Yeah they are the super troupers with the color stuck on the front. I run spot with the local union sometimes at other venues and I would much rather use the lycians, way easier to use. We need new spots no matter what. I will probably go ahead and update these for use in another theater. I had heard someone else mention the Robert Juliat line but have never used them before. Thanks everyone for all the input.


----------



## ship (Oct 4, 2011)

tristanpants said:


> I'm a repair tech/spot operator/ld. I would retro fit the troupers as their maintainability is easier and it is better suited to picking up your cues whether you are a novice or expert.
> 
> I would choose electronic over magnetic 10/10 times. the legacy ballast always have capacitor issues and any voltage drop that is not within the toleration of your fixtures will cause blackouts.


 
Seen all go bad with time and spikes.
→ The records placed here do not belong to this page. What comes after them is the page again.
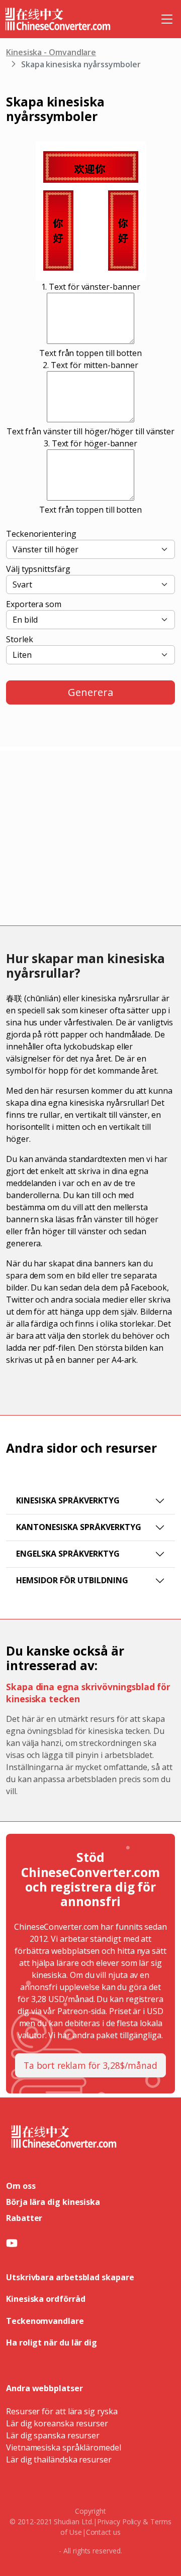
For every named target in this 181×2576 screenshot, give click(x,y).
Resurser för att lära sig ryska (62, 2411)
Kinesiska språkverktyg (68, 1500)
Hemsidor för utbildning (72, 1580)
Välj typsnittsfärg (38, 568)
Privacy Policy (119, 2521)
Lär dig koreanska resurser (57, 2423)
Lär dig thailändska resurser (59, 2459)
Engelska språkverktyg (68, 1553)
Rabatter (24, 2217)
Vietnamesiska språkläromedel (63, 2447)
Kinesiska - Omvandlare (51, 52)
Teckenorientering (41, 533)
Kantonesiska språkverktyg (78, 1527)
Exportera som (33, 604)
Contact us (103, 2532)
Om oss (21, 2185)
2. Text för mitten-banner (90, 365)
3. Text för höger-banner (90, 443)
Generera (90, 692)
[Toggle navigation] (167, 19)
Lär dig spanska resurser (53, 2435)
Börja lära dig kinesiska (53, 2201)
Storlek (19, 639)
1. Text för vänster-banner (90, 286)
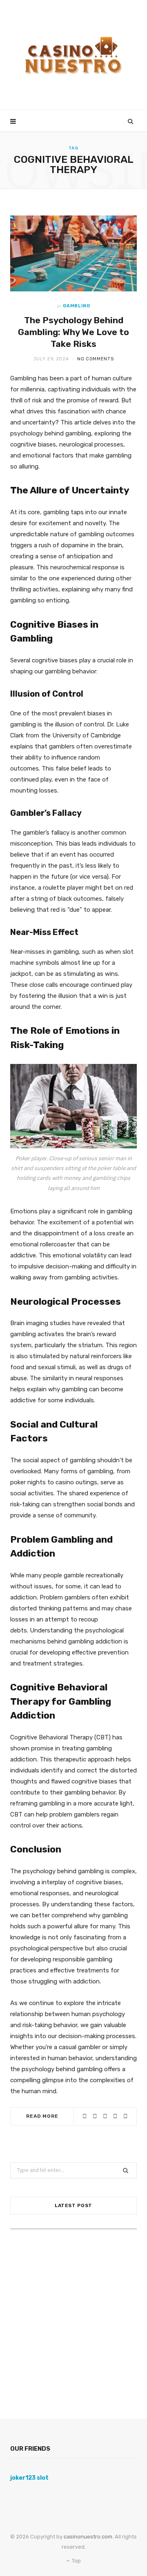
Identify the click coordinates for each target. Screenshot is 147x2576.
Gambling (76, 306)
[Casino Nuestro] (73, 55)
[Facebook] (95, 2116)
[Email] (125, 2116)
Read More (42, 2116)
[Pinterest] (115, 2116)
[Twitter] (105, 2116)
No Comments (95, 359)
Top (76, 2561)
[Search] (131, 121)
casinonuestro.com (87, 2537)
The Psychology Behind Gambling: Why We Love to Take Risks (73, 332)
Capacitors, relay switches, ballasts for re-potting & internal wiring melting down verses electronic issues. 198v threshold for working I would say with any ballast for striking but if at a home location I would expect such troubles are less a problem.

Good question of Xenon verses HMI in choice - really good question - though various lamps out there which have better CRI and or different color temperatures to choose from. Still a good question of HMI verses Xenon at times lamp to lamp in considering.

Advice in all will have to go back to the factory at some point, also buy a spare ballast for what ever line you get or refab. Hopefully collect dust but on-site if a problem as opposed to rushed shipping. Lycian and no doubt others will ship a replacement to make the show work and worry about details later, but having one on hand is cheaper overall. One in the wings means normall all will work as they age or have problems, or be a big factor in troubleshooting.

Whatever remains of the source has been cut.